- Required action
Please copy, exactly and with no pictures, only the lines from the one containing "The width and" through the last line of the records.

- Dataset records
•••••
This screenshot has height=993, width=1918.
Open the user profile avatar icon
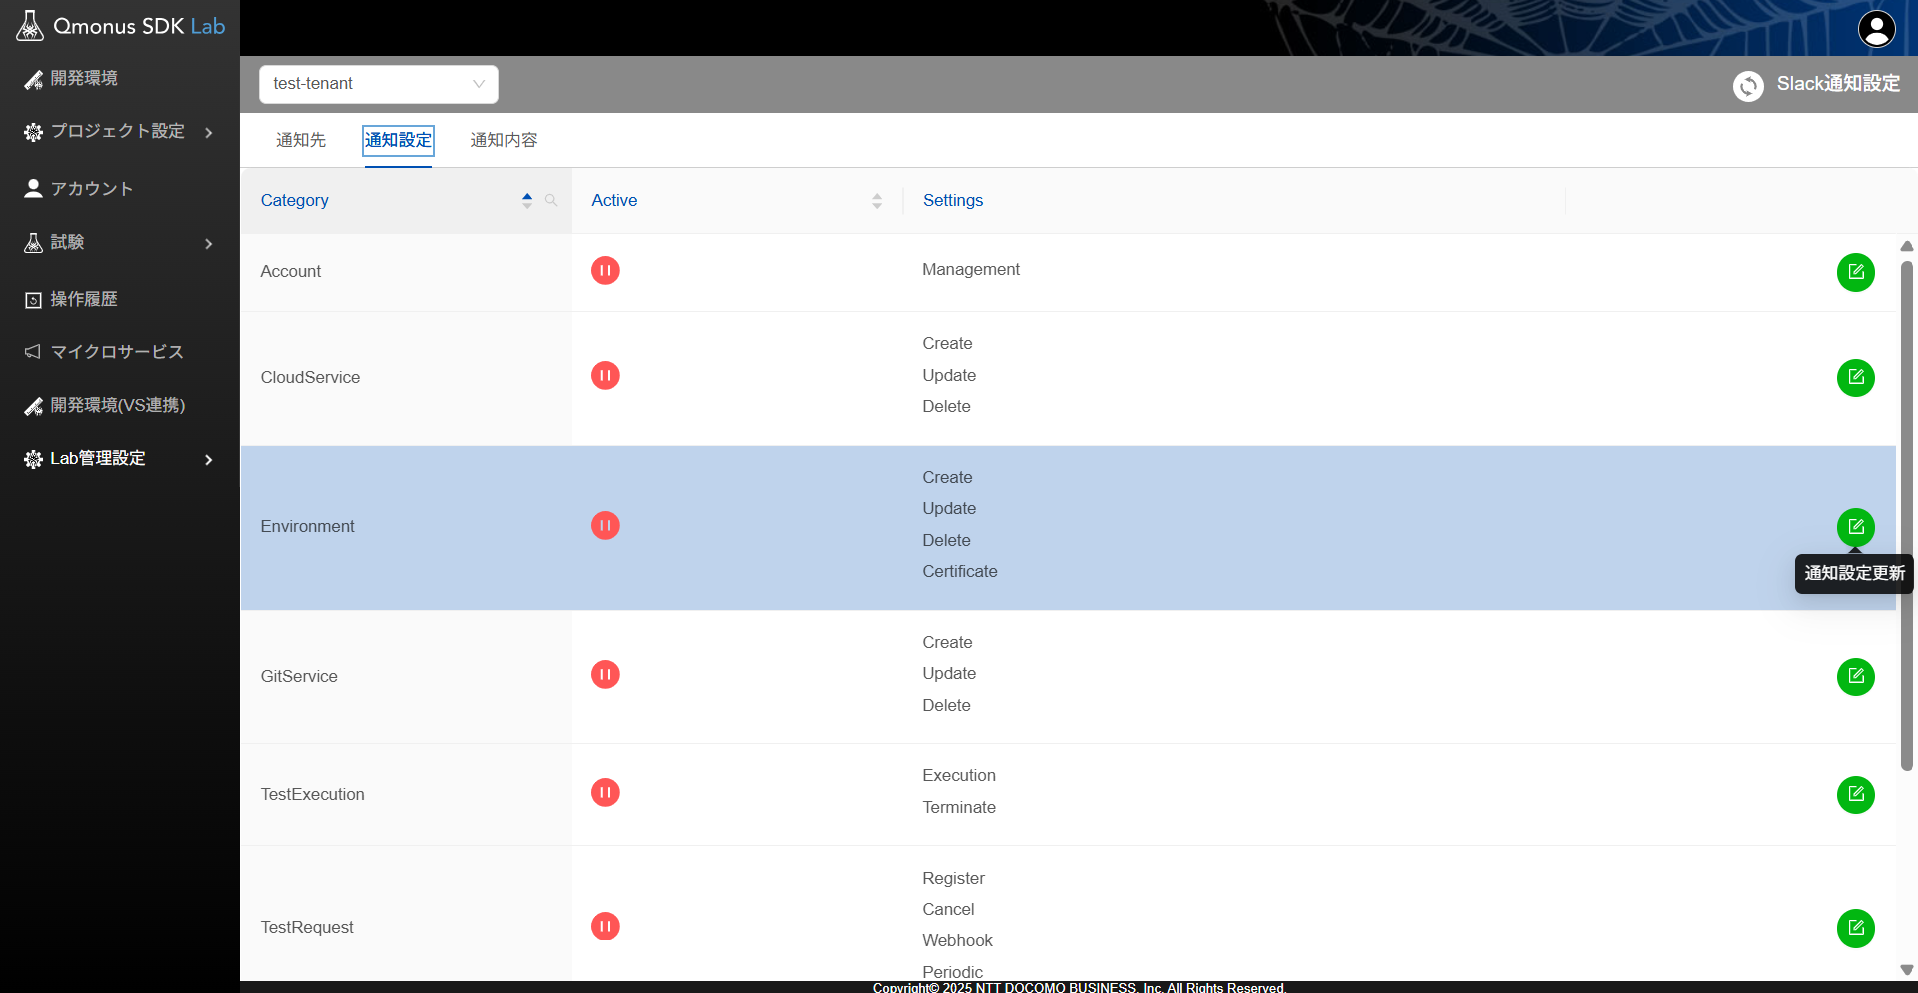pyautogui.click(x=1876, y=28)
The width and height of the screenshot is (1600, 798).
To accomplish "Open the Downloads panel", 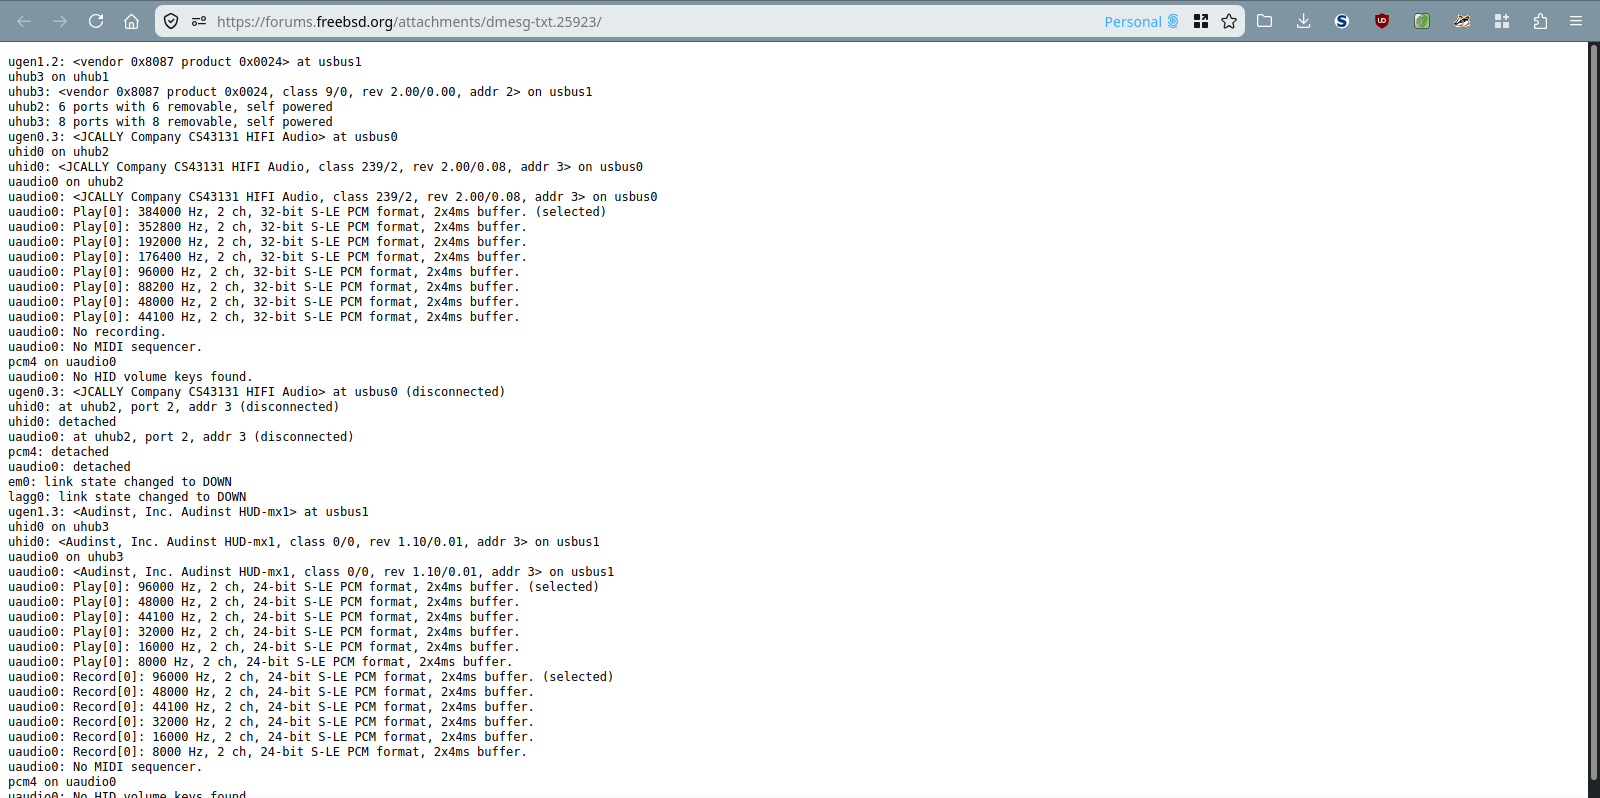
•••••
- The answer
The width and height of the screenshot is (1600, 798).
To accomplish "Open the Downloads panel", 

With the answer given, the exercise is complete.